Ally Questions Canada Charge On Hardeep Najjar Killing

'Where's Evidence': Ally Questions Canada Charge On Hardeep Nijjar Killing

New Zealand’s Deputy Prime Minister Winston Peters is visiting India

New Delhi:

Amid the diplomatic face-off between India and Canada over Prime Minister Justin Trudeau’s allegations of an India role in the killing of a Khalistan terrorist, a key ally of Ottawa has questioned the lack of evidence of New Delhi’s involvement.

Winston Peters, New Zealand’s Deputy Prime Minister and Foreign Minister, has told The Indian Express in an interview Canada has not shared any evidence that establishes its allegations.

At the center of the diplomatic row between India and Canada is the killing of Hardeep Singh Najjar (45), chief of the banned Khalistan Tiger Force and one of India’s most-wanted terrorists. Najjar was shot dead outside a gurdwara in Canada’s British Columbia in June.

In September last year, shortly after he attended the G20 summit in India, Canadian Prime Minister Trudeau said in parliament that Canadian security agencies were “actively pursuing credible allegations of a potential link between agents of the Government of India and the killing of a Canadian citizen, Hardeep Singh Najjar”. India has trashed the allegations, describing them as “absurd” and “motivated”. Bilateral relations between the countries have since nose-dived. In October, Canada withdrew 41 diplomats, citing an Indian threat to “unethically revoke” their diplomatic immunity. India had then rejected the idea that it had violated the Vienna convention on diplomatic relations. “The state of our bilateral relations, the much higher number of Canadian diplomats in India, and their continued interference in our internal affairs warrant a parity in mutual diplomatic presence in New Delhi and Ottawa,” it had said in a statement.

The US, an ally of both Canada and India, has said Washington DC has engaged with the Indian government on the issue. US Secretary of State Antony Blinked has said, “We have been consulting throughout very closely with our Canadian colleagues – and not just consulting, coordinating with them – on this issue. And from our perspective, it is critical that the Canadian investigation proceed, and it would be important that India work with the Canadians on this investigation.”

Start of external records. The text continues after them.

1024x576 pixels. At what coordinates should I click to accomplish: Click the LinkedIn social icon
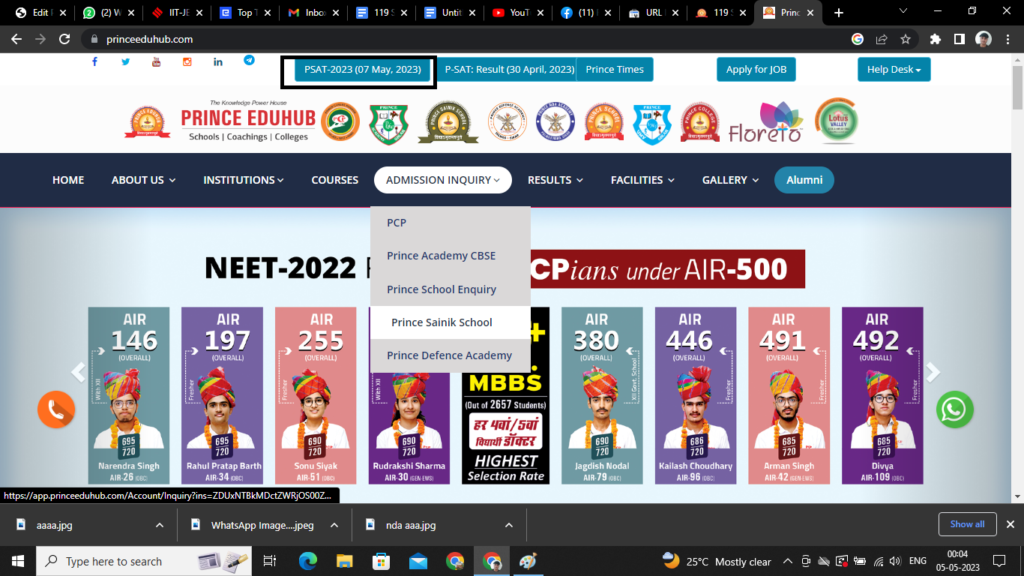(218, 62)
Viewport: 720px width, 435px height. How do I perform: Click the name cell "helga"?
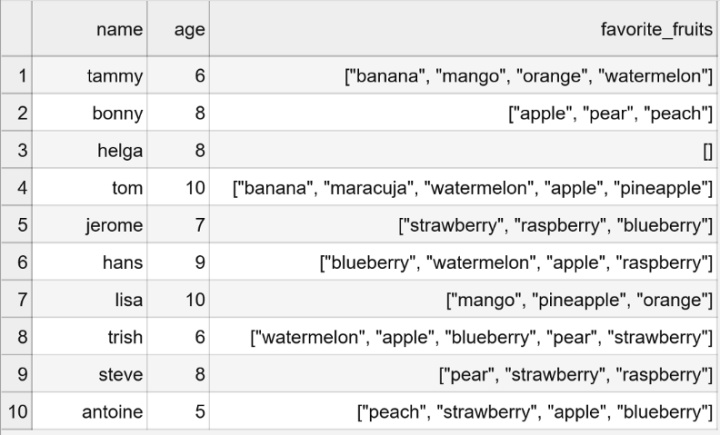119,150
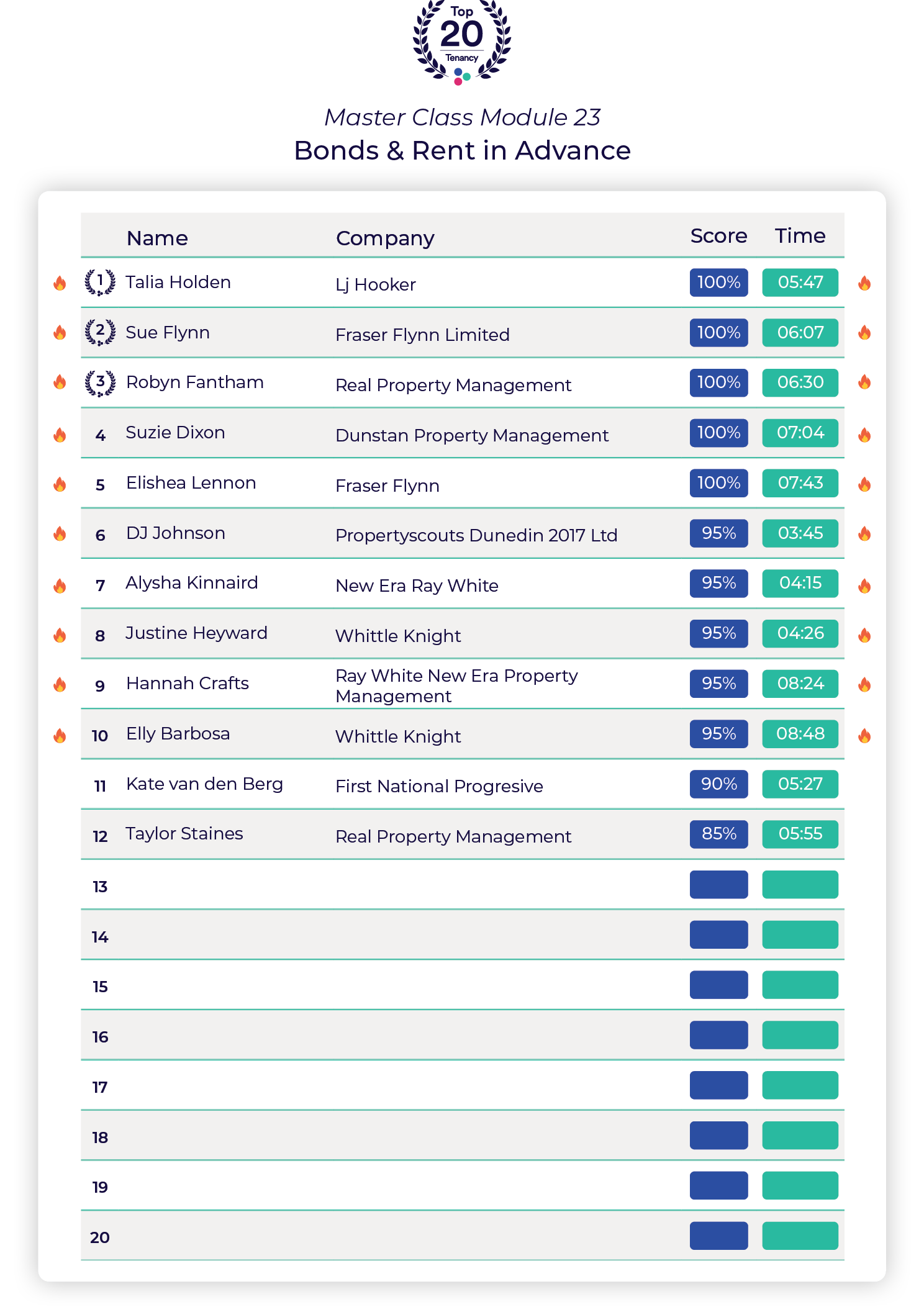Viewport: 924px width, 1307px height.
Task: Select the Ray White New Era Property Management company
Action: pyautogui.click(x=456, y=685)
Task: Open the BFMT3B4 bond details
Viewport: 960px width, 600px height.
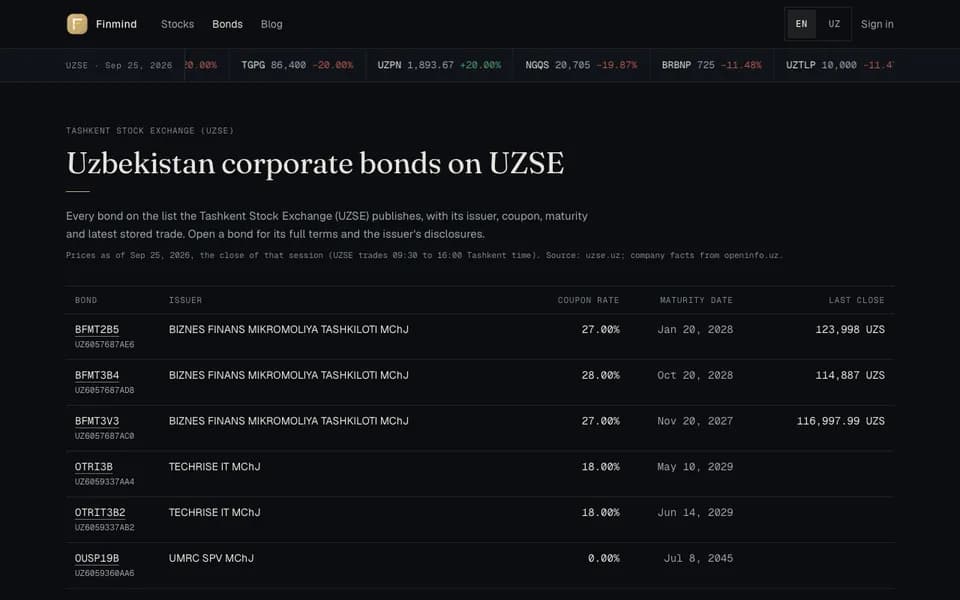Action: click(x=97, y=375)
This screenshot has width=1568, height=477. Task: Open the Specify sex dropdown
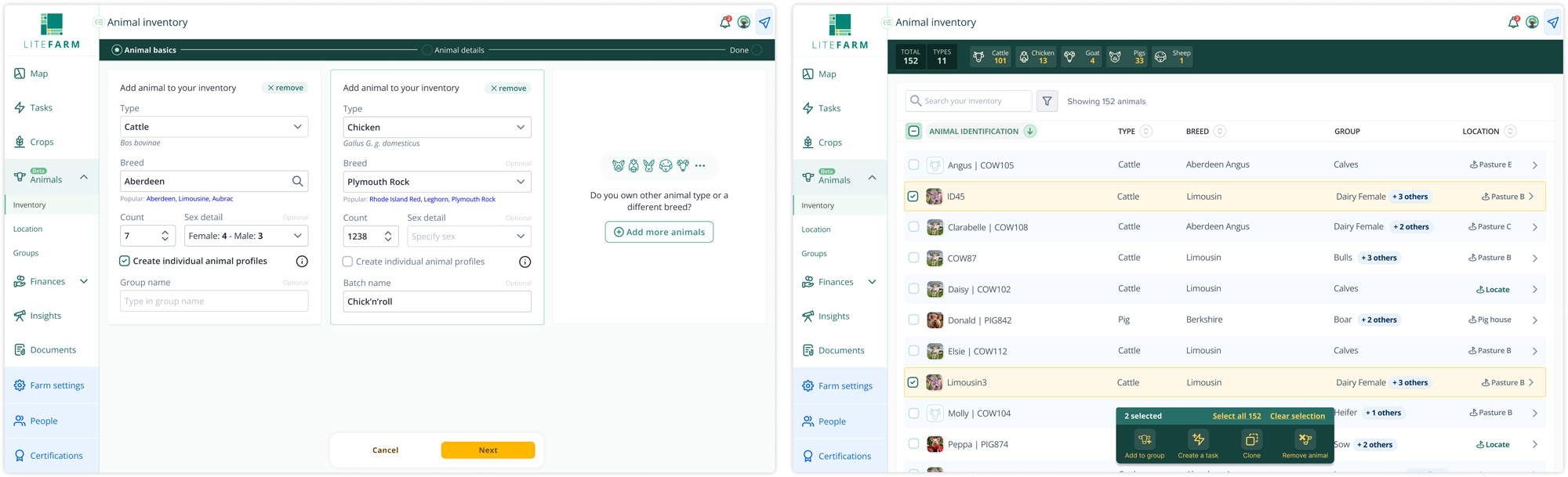(x=469, y=237)
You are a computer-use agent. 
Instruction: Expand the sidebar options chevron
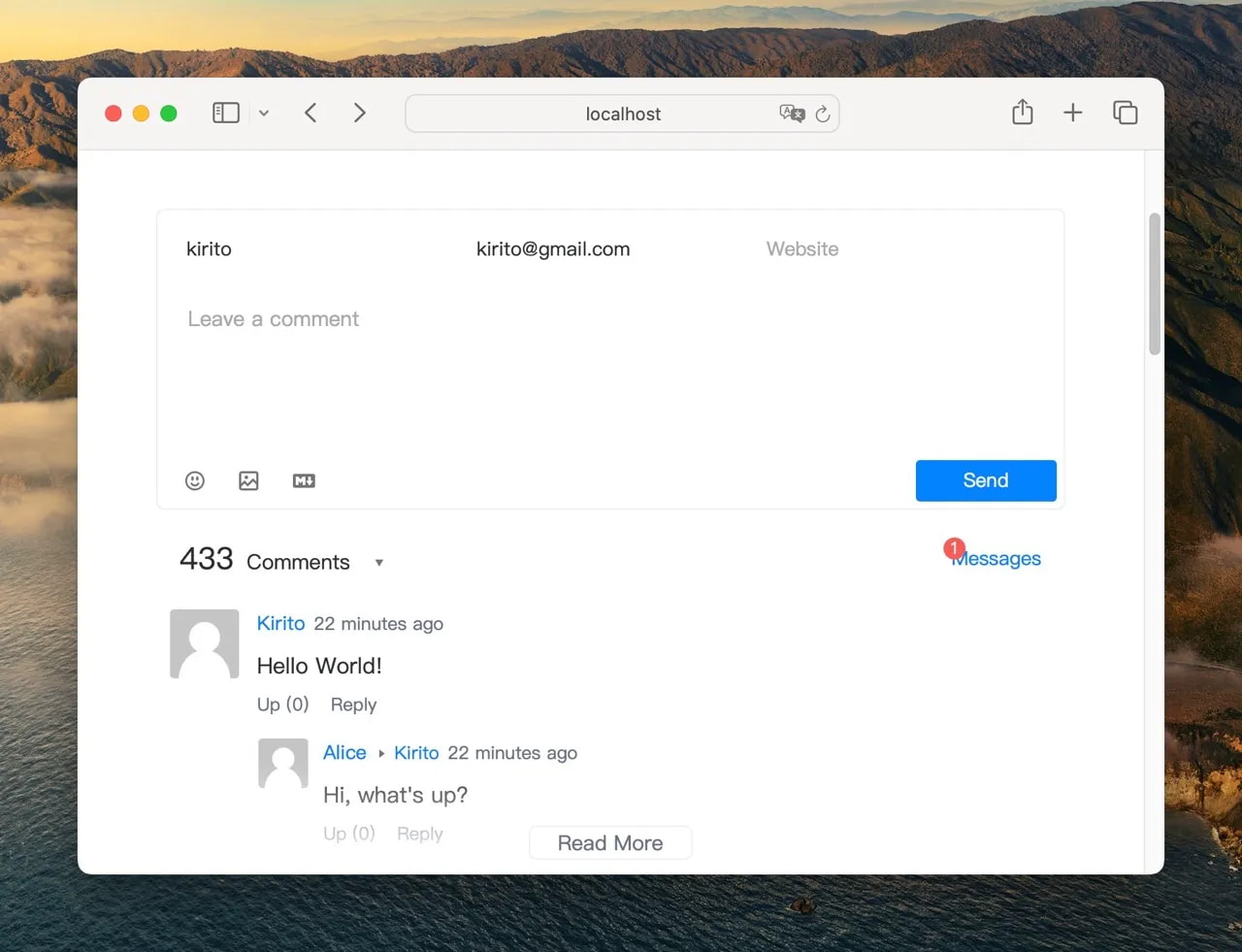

In fact, the US Ambassador to Canada David Cohen last year said in an interview that “shared intelligence” among partners of Five Eyes – an intelligence alliance of the US, the UK, Canada, Australia and New Zealand – helped lead Canada to make the statements that the Prime Minister (Trudeau) made”.

Intelligence Media

Responding to questions on whether Canada had shared information on the Najjar case with its ‘Five Eyes’ allies, Mr. Peters said it was handled by the previous New Zealand government.

The 78-year-old, who is visiting India, became Deputy Prime Minister after Centre-Right parties came to power in New Zealand in November last year.

“I wasn’t here, it was handled by the previous government. But look, sometimes when you are hearing Five Eyes information, you are hearing it and saying nothing, it’s coming past you. You don’t know the value or the quality of it, but you are pleased to have it. You don’t know whether there is going to be substantial material value or nothing. But the very, very critical information that matters… This was mainly handled by the previous government.”

“As a trained lawyer, I look okay, so where’s the case? Where’s the evidence? Where’s the finding right here, right now? Well, there isn’t one,” he said.

This is the first time a Five Eyes partner has questioned Canada’s allegations.

During his India trip, Mr. Peters met External Affairs Minister S Jaishankar and also visited Gujarat.